TimeSeriesDataset

Bases: Dataset[Table, Column]

A time series dataset maps feature to a target column. It can be used to train machine learning models.

Data can be segmented into windows when loading it into the models.

Parameters:

Name	Type	Description	Default
`data`	`Table \| Mapping[str, Sequence[Any]]`	The data.	required
`target_name`	`str`	The name of the target column.	required
`window_size`	`int`	The number of consecutive sample to use as input for prediction.	required
`extra_names`	`list[str] \| None`	Names of the columns that are neither features nor target.
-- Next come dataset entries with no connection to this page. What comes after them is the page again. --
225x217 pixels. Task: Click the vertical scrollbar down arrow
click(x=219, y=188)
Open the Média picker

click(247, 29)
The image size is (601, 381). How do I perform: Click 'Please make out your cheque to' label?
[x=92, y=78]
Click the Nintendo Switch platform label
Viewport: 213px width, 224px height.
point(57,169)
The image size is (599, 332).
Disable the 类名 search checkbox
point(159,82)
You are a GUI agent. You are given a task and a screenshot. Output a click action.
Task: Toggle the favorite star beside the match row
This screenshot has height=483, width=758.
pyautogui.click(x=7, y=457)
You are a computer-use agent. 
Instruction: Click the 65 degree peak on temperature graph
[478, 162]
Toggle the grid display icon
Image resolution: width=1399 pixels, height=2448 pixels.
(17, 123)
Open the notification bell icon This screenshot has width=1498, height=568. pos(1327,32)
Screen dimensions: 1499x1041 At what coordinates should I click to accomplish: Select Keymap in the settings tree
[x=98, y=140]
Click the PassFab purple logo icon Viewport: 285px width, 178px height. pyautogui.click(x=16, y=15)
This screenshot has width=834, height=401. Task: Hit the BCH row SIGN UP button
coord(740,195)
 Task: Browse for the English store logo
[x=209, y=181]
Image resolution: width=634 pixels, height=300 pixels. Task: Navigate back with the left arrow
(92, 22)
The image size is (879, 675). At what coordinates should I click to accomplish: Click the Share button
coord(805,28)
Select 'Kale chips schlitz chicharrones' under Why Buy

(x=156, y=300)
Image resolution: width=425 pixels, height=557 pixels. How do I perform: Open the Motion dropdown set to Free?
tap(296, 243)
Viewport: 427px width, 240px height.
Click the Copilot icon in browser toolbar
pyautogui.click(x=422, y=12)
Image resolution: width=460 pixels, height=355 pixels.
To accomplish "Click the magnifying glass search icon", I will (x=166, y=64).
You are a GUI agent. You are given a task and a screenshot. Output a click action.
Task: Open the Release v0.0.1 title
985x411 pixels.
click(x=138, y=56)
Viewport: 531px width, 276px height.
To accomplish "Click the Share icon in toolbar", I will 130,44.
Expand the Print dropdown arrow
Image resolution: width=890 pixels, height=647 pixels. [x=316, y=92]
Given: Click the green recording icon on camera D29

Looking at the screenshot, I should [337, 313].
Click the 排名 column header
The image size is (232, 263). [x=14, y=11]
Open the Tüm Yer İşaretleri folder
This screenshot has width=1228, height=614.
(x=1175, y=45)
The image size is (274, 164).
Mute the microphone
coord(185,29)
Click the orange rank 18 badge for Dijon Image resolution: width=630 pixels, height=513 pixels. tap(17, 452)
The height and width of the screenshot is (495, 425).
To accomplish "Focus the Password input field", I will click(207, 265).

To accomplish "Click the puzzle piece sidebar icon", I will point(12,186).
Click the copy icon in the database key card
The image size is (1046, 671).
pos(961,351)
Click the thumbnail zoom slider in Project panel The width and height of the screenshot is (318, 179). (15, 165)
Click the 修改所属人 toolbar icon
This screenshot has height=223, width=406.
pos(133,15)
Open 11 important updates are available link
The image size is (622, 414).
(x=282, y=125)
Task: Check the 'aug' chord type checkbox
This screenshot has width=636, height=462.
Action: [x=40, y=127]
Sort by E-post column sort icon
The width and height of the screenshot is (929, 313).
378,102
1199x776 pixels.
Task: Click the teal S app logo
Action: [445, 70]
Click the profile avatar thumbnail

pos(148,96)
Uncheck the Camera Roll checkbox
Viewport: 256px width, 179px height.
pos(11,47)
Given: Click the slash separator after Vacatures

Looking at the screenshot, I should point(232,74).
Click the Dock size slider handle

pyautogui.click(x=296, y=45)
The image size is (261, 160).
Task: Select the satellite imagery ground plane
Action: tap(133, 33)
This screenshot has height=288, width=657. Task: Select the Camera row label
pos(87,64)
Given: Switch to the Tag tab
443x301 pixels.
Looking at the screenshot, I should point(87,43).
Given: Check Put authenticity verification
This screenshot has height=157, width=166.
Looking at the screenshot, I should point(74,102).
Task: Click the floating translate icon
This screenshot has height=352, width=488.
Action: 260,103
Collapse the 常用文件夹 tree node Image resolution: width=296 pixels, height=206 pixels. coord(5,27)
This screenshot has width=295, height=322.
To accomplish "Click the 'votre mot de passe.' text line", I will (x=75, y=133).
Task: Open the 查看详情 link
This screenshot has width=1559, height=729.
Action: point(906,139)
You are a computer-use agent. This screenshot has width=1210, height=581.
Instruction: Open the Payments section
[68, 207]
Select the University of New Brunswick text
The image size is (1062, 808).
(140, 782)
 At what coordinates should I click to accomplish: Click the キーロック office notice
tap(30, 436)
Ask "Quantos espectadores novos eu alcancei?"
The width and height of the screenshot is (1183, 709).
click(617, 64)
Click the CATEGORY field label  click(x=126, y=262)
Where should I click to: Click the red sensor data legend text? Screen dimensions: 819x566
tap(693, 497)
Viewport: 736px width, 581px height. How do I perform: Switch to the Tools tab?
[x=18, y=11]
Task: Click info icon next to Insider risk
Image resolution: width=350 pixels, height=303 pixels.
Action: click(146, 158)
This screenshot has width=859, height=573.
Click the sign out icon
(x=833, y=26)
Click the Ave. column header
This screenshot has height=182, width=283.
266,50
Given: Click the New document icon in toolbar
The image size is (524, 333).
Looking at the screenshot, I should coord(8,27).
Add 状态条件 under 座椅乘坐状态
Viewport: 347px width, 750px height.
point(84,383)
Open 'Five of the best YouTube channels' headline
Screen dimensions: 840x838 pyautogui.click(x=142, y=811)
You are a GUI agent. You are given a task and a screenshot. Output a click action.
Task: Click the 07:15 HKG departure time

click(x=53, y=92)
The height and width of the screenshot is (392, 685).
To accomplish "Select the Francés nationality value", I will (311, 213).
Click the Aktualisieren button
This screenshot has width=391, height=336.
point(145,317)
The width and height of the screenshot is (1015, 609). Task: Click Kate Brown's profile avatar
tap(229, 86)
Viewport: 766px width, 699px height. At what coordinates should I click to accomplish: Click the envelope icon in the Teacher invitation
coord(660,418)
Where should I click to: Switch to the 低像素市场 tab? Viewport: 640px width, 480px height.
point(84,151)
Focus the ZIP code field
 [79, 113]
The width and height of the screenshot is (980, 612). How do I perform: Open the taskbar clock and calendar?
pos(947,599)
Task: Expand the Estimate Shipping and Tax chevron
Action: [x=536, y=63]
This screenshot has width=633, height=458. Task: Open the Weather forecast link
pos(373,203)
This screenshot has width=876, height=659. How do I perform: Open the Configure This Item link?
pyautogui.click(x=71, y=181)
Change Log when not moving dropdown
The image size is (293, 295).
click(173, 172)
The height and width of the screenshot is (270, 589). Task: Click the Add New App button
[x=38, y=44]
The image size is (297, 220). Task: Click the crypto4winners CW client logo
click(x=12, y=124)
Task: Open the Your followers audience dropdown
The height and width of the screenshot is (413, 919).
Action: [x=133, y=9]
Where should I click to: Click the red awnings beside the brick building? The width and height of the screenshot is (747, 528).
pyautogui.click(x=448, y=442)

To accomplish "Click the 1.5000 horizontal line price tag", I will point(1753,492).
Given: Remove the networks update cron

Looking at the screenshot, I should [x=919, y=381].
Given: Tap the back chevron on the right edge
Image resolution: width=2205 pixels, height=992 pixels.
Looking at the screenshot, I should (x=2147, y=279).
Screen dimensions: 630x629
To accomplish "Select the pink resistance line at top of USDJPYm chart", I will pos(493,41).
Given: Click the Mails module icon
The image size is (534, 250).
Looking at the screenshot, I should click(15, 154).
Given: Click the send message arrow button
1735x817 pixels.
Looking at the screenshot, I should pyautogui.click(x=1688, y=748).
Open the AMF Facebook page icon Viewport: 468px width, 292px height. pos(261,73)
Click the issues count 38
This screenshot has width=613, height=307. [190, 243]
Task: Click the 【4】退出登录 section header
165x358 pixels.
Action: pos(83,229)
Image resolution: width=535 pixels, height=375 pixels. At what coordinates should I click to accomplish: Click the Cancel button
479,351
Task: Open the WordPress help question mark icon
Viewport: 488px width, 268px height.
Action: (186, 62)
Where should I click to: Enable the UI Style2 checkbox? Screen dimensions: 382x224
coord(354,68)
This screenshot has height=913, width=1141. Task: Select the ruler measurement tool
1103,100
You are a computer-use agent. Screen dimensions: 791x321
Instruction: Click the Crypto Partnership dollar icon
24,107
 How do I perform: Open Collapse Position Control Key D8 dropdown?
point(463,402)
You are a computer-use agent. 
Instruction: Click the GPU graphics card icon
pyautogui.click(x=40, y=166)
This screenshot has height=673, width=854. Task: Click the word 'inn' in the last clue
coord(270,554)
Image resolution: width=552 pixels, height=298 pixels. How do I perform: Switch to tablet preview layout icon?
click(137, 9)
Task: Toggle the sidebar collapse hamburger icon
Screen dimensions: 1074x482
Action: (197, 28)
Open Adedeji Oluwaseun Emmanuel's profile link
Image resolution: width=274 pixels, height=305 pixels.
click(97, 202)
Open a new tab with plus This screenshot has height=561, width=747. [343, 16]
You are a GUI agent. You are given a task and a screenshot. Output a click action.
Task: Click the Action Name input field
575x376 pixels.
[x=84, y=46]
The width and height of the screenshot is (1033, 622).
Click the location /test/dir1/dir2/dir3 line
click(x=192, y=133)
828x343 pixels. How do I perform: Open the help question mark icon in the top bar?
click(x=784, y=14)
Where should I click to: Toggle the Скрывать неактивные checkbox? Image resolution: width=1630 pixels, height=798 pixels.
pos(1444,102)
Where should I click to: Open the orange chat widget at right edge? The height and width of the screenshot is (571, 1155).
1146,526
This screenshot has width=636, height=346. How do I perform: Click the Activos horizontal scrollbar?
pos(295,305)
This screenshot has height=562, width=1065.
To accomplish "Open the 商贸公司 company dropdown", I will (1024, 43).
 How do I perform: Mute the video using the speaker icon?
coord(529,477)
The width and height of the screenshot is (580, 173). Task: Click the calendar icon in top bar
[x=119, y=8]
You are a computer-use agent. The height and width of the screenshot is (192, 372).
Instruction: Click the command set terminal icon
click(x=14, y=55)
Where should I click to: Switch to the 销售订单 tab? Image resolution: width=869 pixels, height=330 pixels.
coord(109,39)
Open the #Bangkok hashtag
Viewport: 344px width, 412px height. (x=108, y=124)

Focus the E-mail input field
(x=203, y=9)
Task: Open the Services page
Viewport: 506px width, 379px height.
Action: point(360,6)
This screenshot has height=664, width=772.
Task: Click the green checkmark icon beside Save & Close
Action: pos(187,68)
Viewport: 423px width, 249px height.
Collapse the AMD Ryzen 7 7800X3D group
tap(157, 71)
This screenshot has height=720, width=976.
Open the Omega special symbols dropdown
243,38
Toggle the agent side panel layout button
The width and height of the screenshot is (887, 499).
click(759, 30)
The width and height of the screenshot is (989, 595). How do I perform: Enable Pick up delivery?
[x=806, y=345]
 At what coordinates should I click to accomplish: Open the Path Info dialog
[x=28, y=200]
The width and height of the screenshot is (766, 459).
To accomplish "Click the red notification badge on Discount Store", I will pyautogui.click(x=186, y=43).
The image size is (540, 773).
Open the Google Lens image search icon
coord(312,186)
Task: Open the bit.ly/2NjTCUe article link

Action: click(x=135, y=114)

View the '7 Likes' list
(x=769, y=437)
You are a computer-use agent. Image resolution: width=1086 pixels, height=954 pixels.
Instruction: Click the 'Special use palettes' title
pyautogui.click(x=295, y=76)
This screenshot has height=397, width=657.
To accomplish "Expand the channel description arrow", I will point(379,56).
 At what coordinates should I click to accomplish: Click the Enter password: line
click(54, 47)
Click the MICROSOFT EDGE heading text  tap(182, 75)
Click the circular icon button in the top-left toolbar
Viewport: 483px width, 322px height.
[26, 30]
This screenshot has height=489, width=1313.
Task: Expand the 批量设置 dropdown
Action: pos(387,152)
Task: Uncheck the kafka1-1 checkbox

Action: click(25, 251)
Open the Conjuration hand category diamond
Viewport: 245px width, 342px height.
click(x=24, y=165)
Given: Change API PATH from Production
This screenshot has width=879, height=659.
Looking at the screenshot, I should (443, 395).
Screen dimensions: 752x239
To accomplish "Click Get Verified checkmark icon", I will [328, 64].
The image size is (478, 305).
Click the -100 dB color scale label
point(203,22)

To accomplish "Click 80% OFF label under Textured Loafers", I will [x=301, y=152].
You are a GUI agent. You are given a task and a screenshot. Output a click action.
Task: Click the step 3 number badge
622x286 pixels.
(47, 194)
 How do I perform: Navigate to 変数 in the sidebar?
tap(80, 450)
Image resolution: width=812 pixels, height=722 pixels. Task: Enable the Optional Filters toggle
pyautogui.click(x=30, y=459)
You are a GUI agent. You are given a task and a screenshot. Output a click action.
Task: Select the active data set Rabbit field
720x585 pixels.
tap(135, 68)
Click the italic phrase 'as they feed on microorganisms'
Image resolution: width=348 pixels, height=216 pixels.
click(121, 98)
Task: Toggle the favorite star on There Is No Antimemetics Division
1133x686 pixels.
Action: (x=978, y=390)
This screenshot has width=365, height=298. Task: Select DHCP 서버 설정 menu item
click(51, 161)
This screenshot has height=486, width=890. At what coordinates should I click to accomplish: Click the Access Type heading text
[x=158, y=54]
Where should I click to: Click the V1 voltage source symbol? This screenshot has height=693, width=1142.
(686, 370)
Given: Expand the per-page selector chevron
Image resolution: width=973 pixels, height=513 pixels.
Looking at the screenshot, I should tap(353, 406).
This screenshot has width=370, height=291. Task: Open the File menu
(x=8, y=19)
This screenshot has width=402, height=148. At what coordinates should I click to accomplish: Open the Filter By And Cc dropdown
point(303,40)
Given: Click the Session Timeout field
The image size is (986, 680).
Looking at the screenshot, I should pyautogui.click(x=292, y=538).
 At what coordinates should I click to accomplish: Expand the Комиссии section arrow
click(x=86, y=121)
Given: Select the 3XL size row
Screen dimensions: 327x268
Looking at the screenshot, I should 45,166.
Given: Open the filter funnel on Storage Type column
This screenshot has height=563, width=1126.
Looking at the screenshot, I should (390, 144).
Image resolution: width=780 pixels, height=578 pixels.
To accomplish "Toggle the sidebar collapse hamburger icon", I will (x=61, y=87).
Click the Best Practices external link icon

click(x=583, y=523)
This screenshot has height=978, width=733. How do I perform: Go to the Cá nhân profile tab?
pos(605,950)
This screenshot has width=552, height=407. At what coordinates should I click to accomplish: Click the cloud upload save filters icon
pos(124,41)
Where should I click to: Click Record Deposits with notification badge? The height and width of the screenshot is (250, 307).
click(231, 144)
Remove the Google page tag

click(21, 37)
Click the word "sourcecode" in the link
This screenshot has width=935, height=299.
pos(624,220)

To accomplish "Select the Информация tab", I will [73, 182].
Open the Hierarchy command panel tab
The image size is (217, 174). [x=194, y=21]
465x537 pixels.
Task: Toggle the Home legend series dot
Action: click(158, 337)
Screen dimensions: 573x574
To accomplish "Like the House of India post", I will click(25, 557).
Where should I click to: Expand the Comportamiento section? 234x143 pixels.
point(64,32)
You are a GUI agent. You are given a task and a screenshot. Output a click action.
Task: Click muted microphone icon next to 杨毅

If None, no extra columns are used, i.e. all but the target column are used as features.	`None`
`forecast_horizon`	`int`	The number of time steps to predict into the future.	`1`
`continuous`	`bool`	Whether or not to continue the forecast in the steps before forecast horizon.	`False`

Raises:

Type	Description
`ColumnLengthMismatchError`	If columns have different lengths.
`ValueError`	If the target column is also an extra column.
`ValueError`	If no feature column remains.

Examples:

>>> from safeds.data.labeled.containers import TabularDataset
>>> dataset = TimeSeriesDataset(
...     {"id": [1, 2, 3], "feature": [4, 5, 6], "target": [1, 2, 3], "error":[0,0,1]},
...     "target",
...     window_size=1,
...     extra_names=["error"],
... )

Methods:

Name	Description
`to_table`	Return a new `Table` containing the feature columns, the target column and the extra columns.

Attributes:

Name	Type	Description
`continuous`	`bool`	True if the time series will make a continuous prediction.
`extras`	`Table`	Additional columns of the time series dataset that are neither features nor target.
`features`	`Table`	The feature columns of the time series dataset.
`forecast_horizon`	`int`	The number of time steps to predict into the future.
`target`	`Column`	The target column of the time series dataset.
`window_size`	`int`	The number of consecutive sample to use as input for prediction.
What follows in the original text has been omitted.